Retype, word for word, each line between the lines holding "Operations and Maintenance (103, 804)" and "Contact Us (146, 1212)", inclusive, and leave the rest of the data alone.

_The data_

== Segment start ==

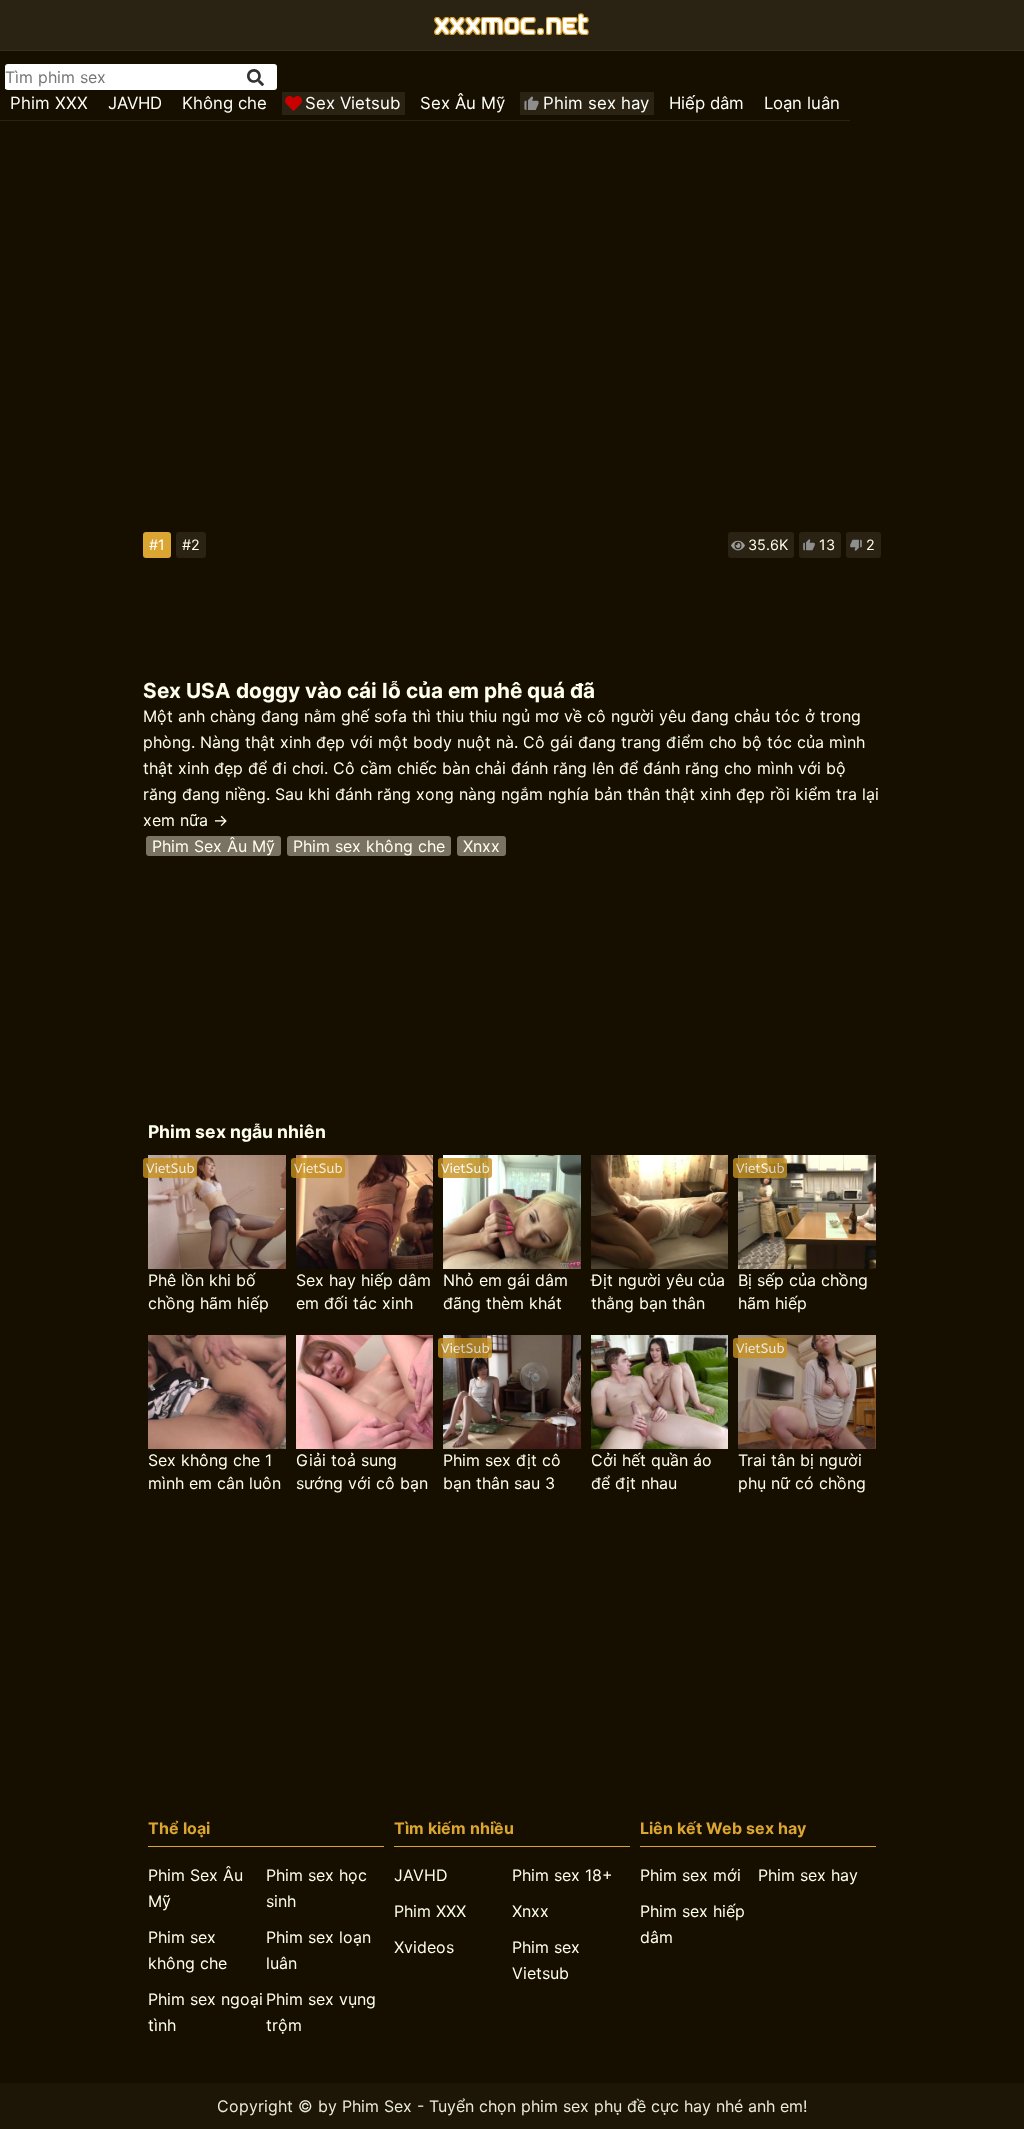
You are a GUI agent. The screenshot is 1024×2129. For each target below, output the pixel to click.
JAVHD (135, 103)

== Segment end ==
== Segment start ==

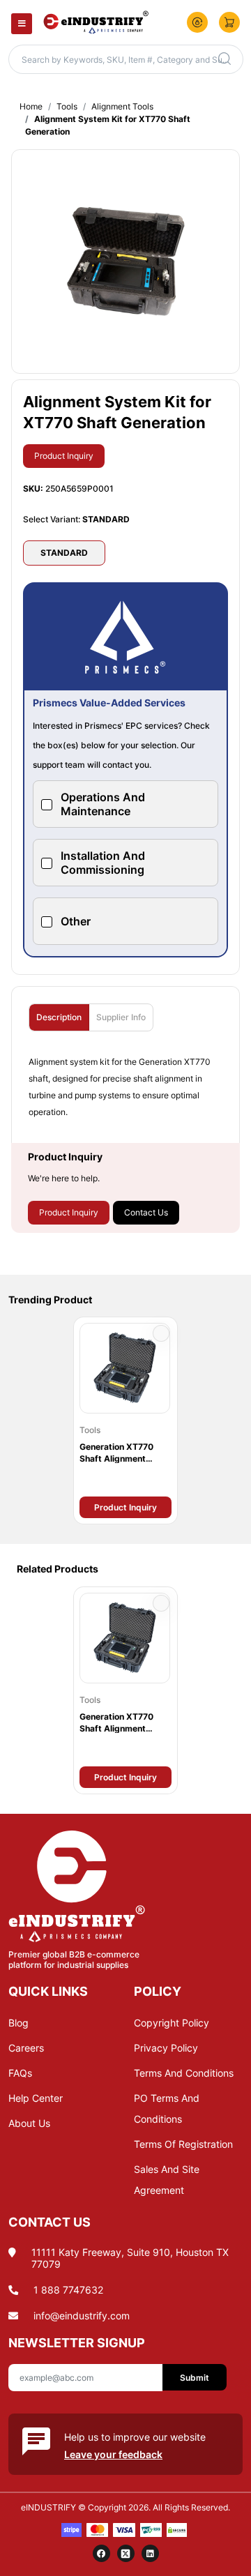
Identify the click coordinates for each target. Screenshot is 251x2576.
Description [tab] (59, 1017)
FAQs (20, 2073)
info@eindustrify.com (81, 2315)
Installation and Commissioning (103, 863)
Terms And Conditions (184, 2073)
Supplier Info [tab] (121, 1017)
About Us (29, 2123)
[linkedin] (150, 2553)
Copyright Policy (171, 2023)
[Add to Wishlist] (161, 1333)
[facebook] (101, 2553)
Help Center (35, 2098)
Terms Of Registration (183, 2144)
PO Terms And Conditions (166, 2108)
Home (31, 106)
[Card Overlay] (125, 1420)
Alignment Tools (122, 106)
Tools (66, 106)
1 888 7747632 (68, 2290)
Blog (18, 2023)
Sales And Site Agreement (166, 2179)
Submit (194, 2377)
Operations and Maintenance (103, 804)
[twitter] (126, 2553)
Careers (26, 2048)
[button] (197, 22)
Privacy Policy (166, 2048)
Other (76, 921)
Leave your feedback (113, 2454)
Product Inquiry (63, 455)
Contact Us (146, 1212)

== Segment end ==

_The completed task_
Operations and Maintenance (103, 804)
[twitter] (126, 2553)
Careers (26, 2048)
[button] (197, 22)
Privacy Policy (166, 2048)
Other (76, 921)
Leave your feedback (113, 2454)
Product Inquiry (63, 455)
Contact Us (146, 1212)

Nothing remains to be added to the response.